After creating an experiment is necessary to set it as active experiment, otherwise mlflow would use the Default experiment.

In [None]:
experiment = mlflow.set_experiment(experiment_name=experiment_name)

print(f"Object Type: {type(experiment).__name__} \n")
print(experiment.to_proto())

In [None]:
with mlflow.start_run(run_name="test-run") as run:
    
    print(f"Run ID: {run.info.run_id}")

    mlflow.log_param("param1", 1)
    mlflow.log_text("This is a text artifact", "artifact.txt")

### Error!

In [None]:
mlflow.create_experiment(name=experiment_name)

# Two Options

## Capture the exception

In [None]:
try:
    experiment_id = mlflow.create_experiment(name=experiment_name)
    print(f"Experiment ID: {experiment_id}")
except Exception as e:
    print(f"Error: {e}")

## Use `mlflow.set_experiment`

In [None]:
# Since the experiment already exists, we can set it as the active experiment
experiment = mlflow.set_experiment(experiment_name = experiment_name)
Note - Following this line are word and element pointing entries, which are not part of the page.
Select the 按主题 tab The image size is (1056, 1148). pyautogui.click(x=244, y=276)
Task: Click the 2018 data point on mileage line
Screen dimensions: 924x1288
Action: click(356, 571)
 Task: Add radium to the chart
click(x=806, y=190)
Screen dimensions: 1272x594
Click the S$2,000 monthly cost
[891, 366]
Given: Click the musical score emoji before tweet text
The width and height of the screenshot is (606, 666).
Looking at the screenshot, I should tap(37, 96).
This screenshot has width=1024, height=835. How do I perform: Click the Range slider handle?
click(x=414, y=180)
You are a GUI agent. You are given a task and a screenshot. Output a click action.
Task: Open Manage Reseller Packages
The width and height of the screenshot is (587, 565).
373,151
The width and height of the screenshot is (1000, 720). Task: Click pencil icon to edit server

# we can also create the experiment if it does not exist
new_experiment_name = "main-concepts"
experiment = mlflow.set_experiment(experiment_name = new_experiment_name)

print(f"Object Type: {type(experiment).__name__} \n")
print(experiment.to_proto())

In [None]:
# adding some data to the experiment
with mlflow.start_run(run_name="test-run") as run:
    
    print(f"Run ID: {run.info.run_id}")

    mlflow.log_param("param1", 1)
    mlflow.log_text("This is a text artifact", "artifact.txt")

In [23]:
from mlflow_for_ml_dev.experiments.exp_utils import get_or_create_experiment

In [None]:
experiment = get_or_create_experiment(experiment_name = new_experiment_name)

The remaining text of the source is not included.